**PROBLEM TO WORK ON**
Return only the lines from the one containing "Viewport: 685px width, 523px" to the end of the entries below, exactly as written, both ends included.

# # #

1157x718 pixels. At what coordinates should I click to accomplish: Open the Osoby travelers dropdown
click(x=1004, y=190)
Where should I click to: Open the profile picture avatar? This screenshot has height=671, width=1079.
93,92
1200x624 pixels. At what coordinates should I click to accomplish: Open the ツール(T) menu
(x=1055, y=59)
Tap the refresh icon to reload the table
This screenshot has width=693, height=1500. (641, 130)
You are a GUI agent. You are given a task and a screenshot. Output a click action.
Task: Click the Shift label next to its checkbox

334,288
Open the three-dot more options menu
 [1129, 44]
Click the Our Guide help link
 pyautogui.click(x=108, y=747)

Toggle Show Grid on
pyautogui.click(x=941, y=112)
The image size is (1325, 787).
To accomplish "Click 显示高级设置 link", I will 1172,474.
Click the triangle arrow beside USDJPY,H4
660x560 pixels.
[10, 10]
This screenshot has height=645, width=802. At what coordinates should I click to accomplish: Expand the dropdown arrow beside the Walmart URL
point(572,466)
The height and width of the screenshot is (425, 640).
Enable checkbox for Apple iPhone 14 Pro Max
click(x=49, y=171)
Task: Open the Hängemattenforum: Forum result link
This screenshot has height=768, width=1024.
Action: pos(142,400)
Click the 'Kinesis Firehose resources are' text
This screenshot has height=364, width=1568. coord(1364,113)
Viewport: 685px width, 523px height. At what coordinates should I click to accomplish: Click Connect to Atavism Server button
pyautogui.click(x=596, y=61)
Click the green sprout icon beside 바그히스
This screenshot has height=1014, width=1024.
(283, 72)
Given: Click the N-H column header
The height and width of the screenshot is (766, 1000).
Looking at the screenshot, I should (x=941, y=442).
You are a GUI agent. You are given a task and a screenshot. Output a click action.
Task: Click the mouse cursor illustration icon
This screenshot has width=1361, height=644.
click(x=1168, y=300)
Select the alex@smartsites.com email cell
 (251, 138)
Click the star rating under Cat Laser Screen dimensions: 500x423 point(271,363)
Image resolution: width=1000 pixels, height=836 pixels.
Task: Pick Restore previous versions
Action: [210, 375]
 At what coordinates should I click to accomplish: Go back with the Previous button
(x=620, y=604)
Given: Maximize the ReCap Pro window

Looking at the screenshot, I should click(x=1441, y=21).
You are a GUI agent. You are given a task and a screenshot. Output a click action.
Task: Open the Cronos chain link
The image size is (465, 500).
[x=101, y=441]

# # #

**RESULT OF THE EXERCISE**
Viewport: 685px width, 523px height. At what coordinates should I click to accomplish: Click Connect to Atavism Server button
pyautogui.click(x=596, y=61)
Click the green sprout icon beside 바그히스
This screenshot has height=1014, width=1024.
(283, 72)
Given: Click the N-H column header
The height and width of the screenshot is (766, 1000).
Looking at the screenshot, I should (x=941, y=442).
You are a GUI agent. You are given a task and a screenshot. Output a click action.
Task: Click the mouse cursor illustration icon
This screenshot has width=1361, height=644.
click(x=1168, y=300)
Select the alex@smartsites.com email cell
 (251, 138)
Click the star rating under Cat Laser Screen dimensions: 500x423 point(271,363)
Image resolution: width=1000 pixels, height=836 pixels.
Task: Pick Restore previous versions
Action: [210, 375]
 At what coordinates should I click to accomplish: Go back with the Previous button
(x=620, y=604)
Given: Maximize the ReCap Pro window

Looking at the screenshot, I should click(x=1441, y=21).
You are a GUI agent. You are given a task and a screenshot. Output a click action.
Task: Open the Cronos chain link
The image size is (465, 500).
[x=101, y=441]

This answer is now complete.